PROBLEM TO WORK ON:
Each line below should be reproduced without any alteration.

PROVIDED RECORDS:
Start of Block
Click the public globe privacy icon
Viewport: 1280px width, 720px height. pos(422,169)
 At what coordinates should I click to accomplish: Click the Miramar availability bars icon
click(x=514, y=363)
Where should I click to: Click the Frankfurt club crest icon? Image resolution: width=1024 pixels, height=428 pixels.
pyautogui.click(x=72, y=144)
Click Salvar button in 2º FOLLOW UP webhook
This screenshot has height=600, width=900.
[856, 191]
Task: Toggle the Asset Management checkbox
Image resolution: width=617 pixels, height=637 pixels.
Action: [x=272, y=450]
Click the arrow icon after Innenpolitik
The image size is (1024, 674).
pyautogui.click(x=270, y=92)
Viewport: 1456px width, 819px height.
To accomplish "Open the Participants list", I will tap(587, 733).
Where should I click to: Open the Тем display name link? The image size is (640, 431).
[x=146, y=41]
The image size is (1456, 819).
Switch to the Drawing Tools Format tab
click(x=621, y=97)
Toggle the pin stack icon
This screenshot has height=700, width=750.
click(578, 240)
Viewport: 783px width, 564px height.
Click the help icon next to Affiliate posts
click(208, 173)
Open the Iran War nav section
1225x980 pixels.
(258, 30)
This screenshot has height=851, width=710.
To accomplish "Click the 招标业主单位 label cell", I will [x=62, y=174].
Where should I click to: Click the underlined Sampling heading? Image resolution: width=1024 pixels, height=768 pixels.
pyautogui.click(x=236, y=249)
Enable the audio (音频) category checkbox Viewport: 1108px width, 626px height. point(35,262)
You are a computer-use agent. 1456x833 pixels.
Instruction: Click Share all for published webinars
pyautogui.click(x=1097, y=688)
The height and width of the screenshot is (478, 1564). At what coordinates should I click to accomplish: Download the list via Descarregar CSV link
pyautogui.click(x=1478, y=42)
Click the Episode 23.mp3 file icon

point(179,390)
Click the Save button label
End of Block
TASK OUTPUT:
Click the public globe privacy icon
Viewport: 1280px width, 720px height. pos(422,169)
 At what coordinates should I click to accomplish: Click the Miramar availability bars icon
click(x=514, y=363)
Where should I click to: Click the Frankfurt club crest icon? Image resolution: width=1024 pixels, height=428 pixels.
pyautogui.click(x=72, y=144)
Click Salvar button in 2º FOLLOW UP webhook
This screenshot has height=600, width=900.
[856, 191]
Task: Toggle the Asset Management checkbox
Image resolution: width=617 pixels, height=637 pixels.
Action: [x=272, y=450]
Click the arrow icon after Innenpolitik
The image size is (1024, 674).
pyautogui.click(x=270, y=92)
Viewport: 1456px width, 819px height.
To accomplish "Open the Participants list", I will tap(587, 733).
Where should I click to: Open the Тем display name link? The image size is (640, 431).
[x=146, y=41]
The image size is (1456, 819).
Switch to the Drawing Tools Format tab
click(x=621, y=97)
Toggle the pin stack icon
This screenshot has height=700, width=750.
click(578, 240)
Viewport: 783px width, 564px height.
Click the help icon next to Affiliate posts
click(208, 173)
Open the Iran War nav section
1225x980 pixels.
(258, 30)
This screenshot has height=851, width=710.
To accomplish "Click the 招标业主单位 label cell", I will [x=62, y=174].
Where should I click to: Click the underlined Sampling heading? Image resolution: width=1024 pixels, height=768 pixels.
pyautogui.click(x=236, y=249)
Enable the audio (音频) category checkbox Viewport: 1108px width, 626px height. point(35,262)
You are a computer-use agent. 1456x833 pixels.
Instruction: Click Share all for published webinars
pyautogui.click(x=1097, y=688)
The height and width of the screenshot is (478, 1564). At what coordinates should I click to accomplish: Download the list via Descarregar CSV link
pyautogui.click(x=1478, y=42)
Click the Episode 23.mp3 file icon

point(179,390)
Click the Save button label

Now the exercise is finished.